Second Life’s mimicry of an ideal suburban American life does not stop at private property lines, it extends into the business baron’s attempted control of the economy. A question: can Linden Labs back the Linden Dollar with currency on hand? In fact, the Lab has yet to turn a profit. Is this because of the hundreds of thousands of dollars they should keep on hand in case of a run on the Linden Dollar? It is doubtful, although real currency hasn’t been backed by gold and silver for years. Fortunately, the value of the US Dollar is wrapped up in the complexities of the domestic and world economies, not a single entity like the Linden Dollar. To convert Linden Dollars to real currency for the few making a living in world, the Lab relies upon the masses consistently buying Linden Dollars.

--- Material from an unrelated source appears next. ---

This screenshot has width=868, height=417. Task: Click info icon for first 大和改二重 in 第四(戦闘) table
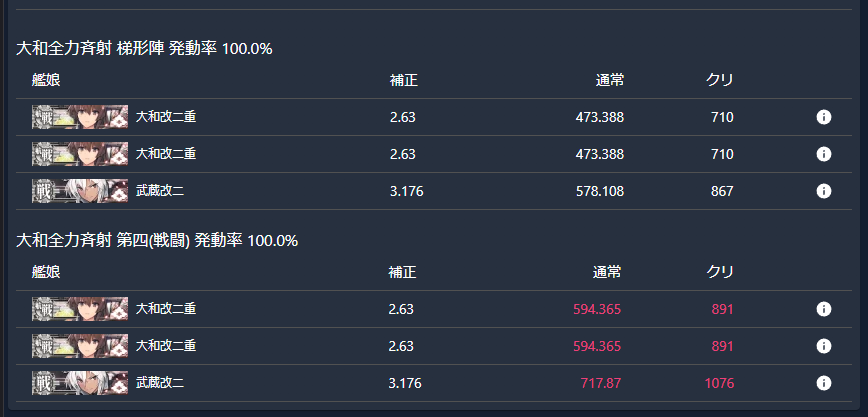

Public spaces in world are created by Linden Lab (such as InfoHubs) are like civic spaces where public can gather to share the best place to buy clothes, gamble, find sex—places to spend their Linden Dollars. The formal content in these areas tend to be conservative, so most social activity occurs on private property. To combat the privatization of the public realm in Second Life, I propose that public space should be freed from the real life conventions of benches, pavilions, etc. Furthermore, public space must be an attraction that can compete with private casinos, nightclubs, and shopping malls. Public spaces should seek to empower the general public of Second Life with an activity not designed to enrich only the wealthiest users and the governing entity, Linden Labs.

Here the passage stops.